> [What you are asked to do]: Using the entries that follow, collect the lines where the word "computer" appears.

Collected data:
......

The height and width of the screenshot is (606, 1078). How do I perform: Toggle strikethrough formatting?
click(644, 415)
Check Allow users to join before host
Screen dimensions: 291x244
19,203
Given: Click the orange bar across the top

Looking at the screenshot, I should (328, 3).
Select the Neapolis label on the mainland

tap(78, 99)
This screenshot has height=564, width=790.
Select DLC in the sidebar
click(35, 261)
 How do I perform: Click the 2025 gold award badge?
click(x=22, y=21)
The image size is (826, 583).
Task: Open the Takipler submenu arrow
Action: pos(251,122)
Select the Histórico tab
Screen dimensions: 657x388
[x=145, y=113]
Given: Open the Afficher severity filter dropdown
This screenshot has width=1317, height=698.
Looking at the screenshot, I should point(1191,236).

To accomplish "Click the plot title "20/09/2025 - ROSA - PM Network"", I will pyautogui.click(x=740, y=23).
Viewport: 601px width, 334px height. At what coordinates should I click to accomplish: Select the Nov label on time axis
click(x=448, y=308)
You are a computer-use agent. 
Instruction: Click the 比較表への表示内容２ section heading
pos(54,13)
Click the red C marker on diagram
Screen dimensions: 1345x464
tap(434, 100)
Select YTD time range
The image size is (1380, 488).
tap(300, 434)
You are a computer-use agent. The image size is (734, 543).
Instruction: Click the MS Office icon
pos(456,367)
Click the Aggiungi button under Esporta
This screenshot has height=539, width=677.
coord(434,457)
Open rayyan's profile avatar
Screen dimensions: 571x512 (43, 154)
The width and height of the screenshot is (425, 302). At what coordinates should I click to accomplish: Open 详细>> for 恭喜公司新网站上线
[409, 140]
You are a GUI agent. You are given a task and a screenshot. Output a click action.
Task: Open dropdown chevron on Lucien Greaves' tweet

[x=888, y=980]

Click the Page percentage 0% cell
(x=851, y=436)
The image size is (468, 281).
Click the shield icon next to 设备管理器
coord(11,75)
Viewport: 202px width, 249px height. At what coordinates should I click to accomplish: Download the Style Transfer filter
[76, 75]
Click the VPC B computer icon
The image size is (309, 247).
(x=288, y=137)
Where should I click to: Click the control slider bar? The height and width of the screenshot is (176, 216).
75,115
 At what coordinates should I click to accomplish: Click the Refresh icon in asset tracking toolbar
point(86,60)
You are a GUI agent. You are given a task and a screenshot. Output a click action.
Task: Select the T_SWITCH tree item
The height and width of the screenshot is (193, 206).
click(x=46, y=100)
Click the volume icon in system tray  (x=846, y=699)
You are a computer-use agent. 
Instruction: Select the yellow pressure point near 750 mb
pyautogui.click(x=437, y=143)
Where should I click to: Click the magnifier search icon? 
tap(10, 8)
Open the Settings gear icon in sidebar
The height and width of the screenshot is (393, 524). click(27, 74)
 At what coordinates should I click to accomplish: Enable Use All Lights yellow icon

......

> [Written answer]:
You are a computer-use agent. 
You are a computer-use agent. The image size is (734, 543).
Click the VPC B computer icon
You are a computer-use agent. 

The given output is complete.